Pengemis itu langsung bergegas pulang dan kembali dengan membawa
cangkir. Rasulullah kemudian menawarkan cangkir itu kepada para
sahabat, "Adakah di antara kalian yang ingin membeli ini?" Seorang
sahabat menyahut, "Saya beli dengan satu dirham."
Rasulullah lalu menawarkannya kepada sahabat yang lain. Seorang
sahabat yang sanggup membelinya dengan harga dua dirham. Rasulullah
kemudian memberikan dua dirham itu kepada si pengemis. Rasul
mengharapkan agar uang itu digunakan untuk membeli makanan buat
keluarganya, dan sisa uangnya digunakan untuk membeli kapak. "Carilah
kayu yang banyak dan juallah, selama dua minggu ini aku tidak ingin
melihatmu," kata Rasulullah.
Dua minggu kemudian, pengemis itu datang kembali menghadap Rasulullah
SAW, tapi tidak untuk mengemis. Ia datang kepada Rasullah membawa uang
10 dirham hasil dari berjualan kayu. Rasulullah SAW kemudian
menyuruhnya untuk membeli pakaian dan makanan untuk keluarganya.
Rasulullah berkata, "Hal ini lebih baik bagi kamu, karena
meminta-meminta hanya akan membuat noda di wajahmu di akhirat nanti.
Tidak layak bagi seseorang meminta-minta kecuali dalam tiga hal, fakir
miskin yang benar-benar tidak mempunyai sesuatu, utang yang tidak
bisa terbayar, dan penyakit yang membuat seseorang tidak bisa
berusaha."
Kisah ini menggambarkan sifat Rasulullah yang gemar membantu orang
yang tidak mampu. Bantuan tidak hanya berupa uang, tapi juga "kail"
atau pekerjaan agar kelak orang yang tidak mampu itu bisa hidup
mandiri.
Tidak dapat dimungkiri, jumlah pengemis dan pengangguran di Indonesia
saat ini masih sangat tinggi.
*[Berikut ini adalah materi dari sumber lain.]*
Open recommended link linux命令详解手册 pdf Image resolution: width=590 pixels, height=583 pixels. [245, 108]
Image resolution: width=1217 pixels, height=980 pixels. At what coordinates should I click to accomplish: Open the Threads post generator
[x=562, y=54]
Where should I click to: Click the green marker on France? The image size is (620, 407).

Alangkah indahnya, jika setiap orang
mampu (secara ekonomi) di negeri ini mau meniru perilaku Rasulullah
tersebut. Dengan memberi sedekah dan pekerjaan, setidaknya jumlah anak
jalanan dan pengangguran bisa diminimalisasi.
Rasullullah memberikan contoh bahwa kesalehan spiritual belum
dikatakan sempurna, sebelum dibarengi dengan kesalehan sosial (to be
sensitive to the reality).
Dalam Alquran disebutkan bahwa orang yang bertakwa yaitu: "Orang-orang
yang menafkahkan hartanya, baik di waktu lapang maupun sempit, dan
orang-orang yang menahan amarahnya dan memaafkan kesalahan orang (QS Ali
Imran [3]: 134).
Saatnya kita berbagi dengan orang di sekeliling kita yang fakir dan
miskin. Jika orang yang diberi kecukupan ekonomi di negeri ini mau
peduli terhadap yang miskin, pasti perempuan Indonesia tidak akan
berbondong-bondong menjadi tenaga kerja dan pembantu rumah tangga di
negeri orang. Jika orang kaya di negeri ini mau membantu yang lemah
dan fakir, tentu tidak banyak anak negeri ini yang putus sekolah.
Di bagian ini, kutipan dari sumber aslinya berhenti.